26 July

Fifth anniversary of the NSERC Canadian Field Robotics Network

There is little doubt that we are on the brink of an enormous transformation to a society where robotics technologies are omnipresent. This process is one that is unstoppable, unprecedented and which promises immense opportunities.

Robotics technologies have already become quite familiar, including the iconic "classical robots" like the automated vacuum cleaners or flying drone vehicles, but also indisputably robotic devices like automated teller machines and washing machines, all of which sense their immediate environment, make computations, and transform their computations into tangible physical form.

"So, what is a robot anyhow", you might ask? Robotics in its broadest form can be defined as the discipline concerned with both the development and modeling of systems that (1) make measurements of the real world, (2) perform computations, and then (3) act upon the real world in some substantial way. By this definition, more and more of the objects in our everyday world are becoming robots, and this is happening rapidly. This includes, of course, cell phones, cars, security systems, and many of the appliances in our homes. The microwave oven in my own home, for example, measures the weight and humidity of food we put into it, computes the appropriate cooking time and power levels needed, and then acts upon the food to cook it. As almost every object within our lives becomes computationally enabled, myriad new challenges, opportunities and advantages in everyday life are starting to emerge.

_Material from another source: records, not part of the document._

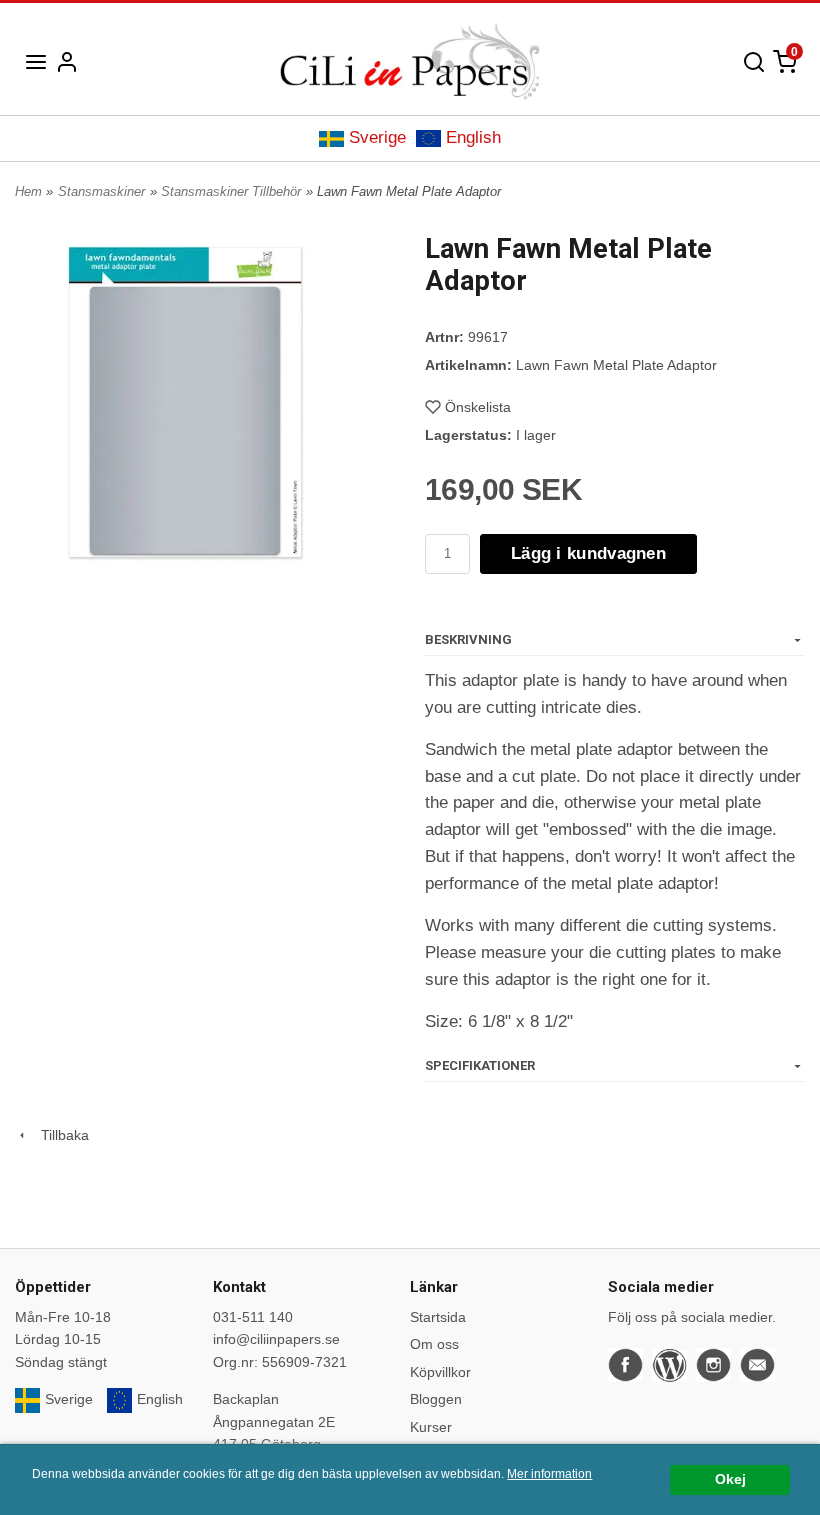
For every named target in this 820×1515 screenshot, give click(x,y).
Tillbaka (59, 1135)
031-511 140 (253, 1317)
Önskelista (478, 407)
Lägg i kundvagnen (588, 553)
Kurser (431, 1427)
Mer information (549, 1474)
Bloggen (436, 1399)
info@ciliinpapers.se (276, 1339)
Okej (730, 1479)
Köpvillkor (440, 1372)
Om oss (434, 1344)
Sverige (377, 137)
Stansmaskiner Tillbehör (231, 191)
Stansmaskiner (101, 191)
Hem (28, 191)
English (473, 137)
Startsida (438, 1317)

The constructs of computer science (such as computer operating systems) are already the most complex things mankind has ever built. Devices that cross the boundary between software and hardware -- that is robotic devices -- push this limit such further. Thus, as the science of robotics, including the associated disciplines of artificial intelligence and machine learning advance, we are finding new challenges not only in terms or what want to achieve, but also in terms of how to understand and manage the systems we build, and how to best exploit them.

The NSERC Canadian Field Robotic Network, with its base at McGill, recently celebrated its fifth anniversary. In the last five years is has funded and graduated some 75 students with advanced degrees (PhD and MSc), funded some 285 person-years of advanced research, and led to the publications of hundreds of scientific papers. This, in turn, has led to new ideas transferred to our partner companies, new employees, and several seed or startup companies at various stages. Most importantly, it has allowed the Canadian robotics research community to grow, link together and build collaborations and synergies within the country.

The competitive pressure is immense today with vast amounts of robotics funding being deployed in the US, Japan Korea, Singapore, the European Union, the United Kingdom and other places. By funding our own national research programs we have allowed some truly amazing internationally recognized talent to develop and flourish. Even better, by exposing our students to the diversity and richness of Canadian talent, we have been able to retain more of them in the country. Going forward, we need to maintain our focus, plan how we deploy our resources and build a cohesive national plan.